“Poland is the only major country in the former Soviet bloc that, in the 19 years since the fall of Communism has not taken any measures to help former property owners or heirs recover property stolen since 1939 within its own borders”
Conference on Jewish Material Claims against Germany
As of 2008, Poland, a country that endured many of the most prolific cases of Nazi genocide and thievery, and then much of the harshest effects of Communist property expropriation, has failed to enact a workable claims process for property stolen between 1939 and 1989. The debate surrounding this issue has invoked the ever growing voices of Jewish restitution claimants demanding full compensation, of Polish property owners and organizations stressing tempered reimbursement, and of an international community insisting on action. The Polish government, caught between an economy bearing the scars of the Communist “freezer” and a history of property rights injustice that clearly demands some form of reparation, has been painfully inept at enacting legislation dealing directly and efficiently with the issue.
The restitution system currently in place, which deals only with synagogues, cemeteries and other pre-WWII Jewish holdings (designated “communal” property) suffers from a host of systemic problems preventing claimants from attaining appropriate restitution in an appropriate amount of time. As such, of the 5, 814 claims for communal property restitution that managed the narrow application window between March 1997 and September of 2002, only 22% have since received a ruling. Of these cases less than half have received some form of remonstration.
As of now no official claims system exists for individual assets including residences, business, and real estate expropriated from private owners between 1939 and 1962. A vetoed legislation attempt in 2001, as well as pledges from a succession of presidents, prime ministers, and political figures since 1989 has hinted at pockets of political will, while the failure to enact anything concrete speaks instead to pandering and empty promises. Victims of private property expropriation, without an official claims process to appeal to, are relegated to the Polish civil courts, where arguably over-stringent ownership and inheritance verification laws, processing times that can span many years, and the legislative residue of the Communist era are just a few of the obstacles they can expect to face.
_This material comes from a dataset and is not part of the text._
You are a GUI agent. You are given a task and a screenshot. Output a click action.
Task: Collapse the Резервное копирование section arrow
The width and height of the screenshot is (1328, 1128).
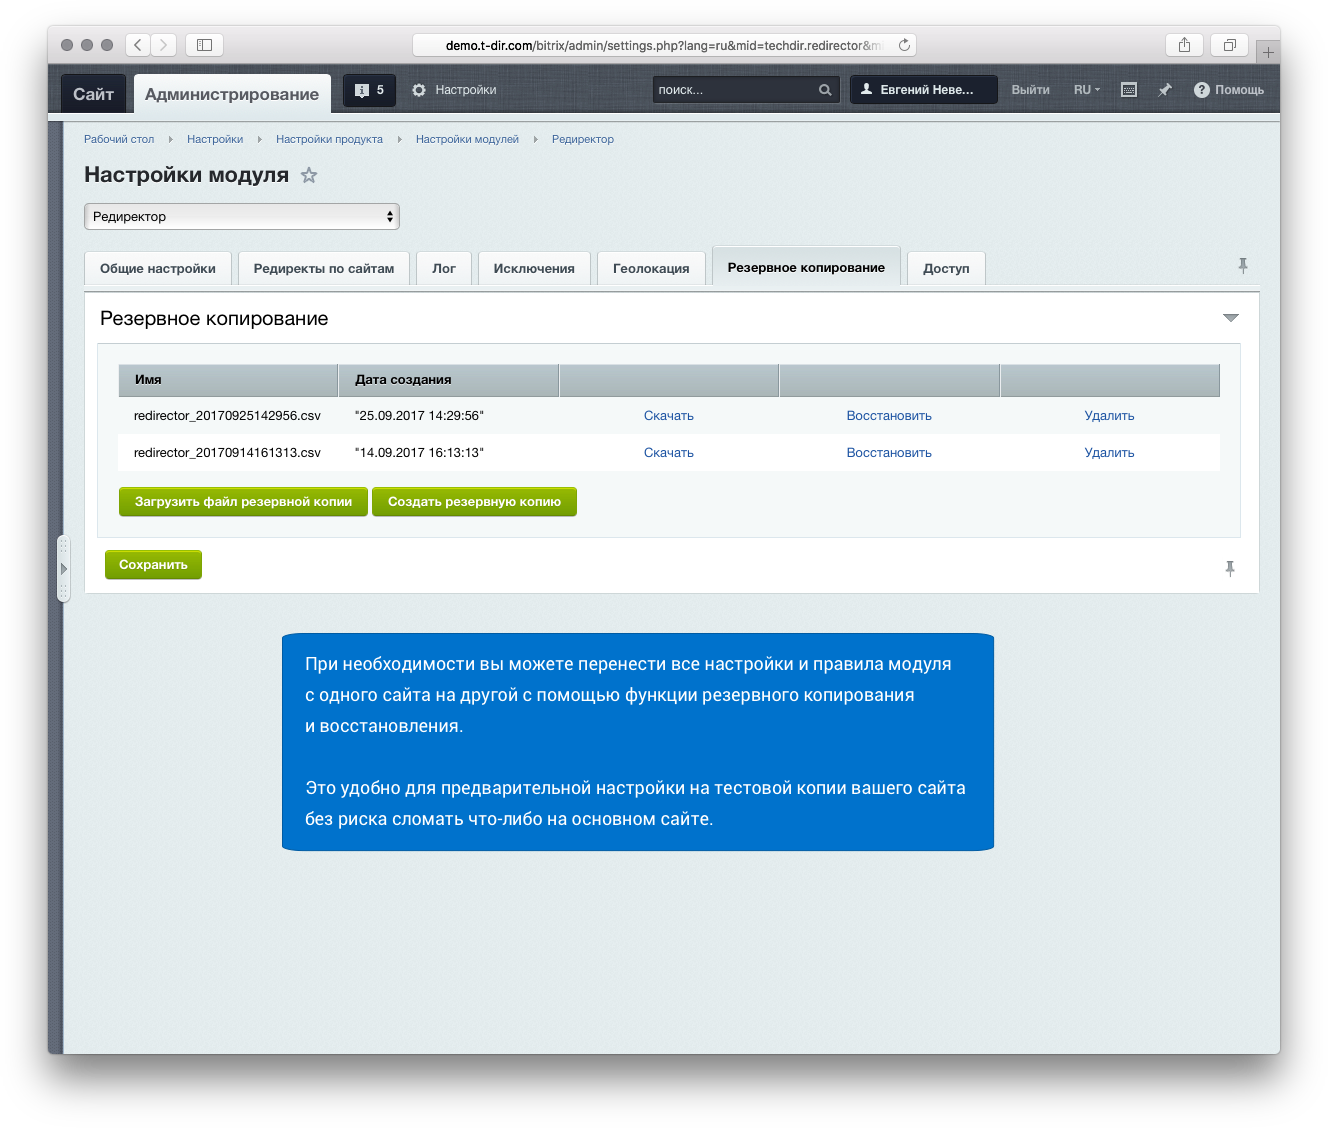coord(1230,318)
In the meantime the number of Holocaust survivors and expropriated property owners continues to dwindle, many of their claims mired in the Polish civil courts, while rightful inheritors endure without rightful compensation and their stolen property remains, perhaps unconstitutionally, out of their hands.
Expropriation: 1939-1989
Pre-WWII Poland contained one of the largest Jewish populations in Europe, roughly 10% of the nation, constituting a considerable minority of some 3.5 million. The property holdings of this population are estimated to have been substantial, as more than 10% of the Jewish community owned real estate (some 300, 000 holdings), and a significant amount of private property proportional to the total population.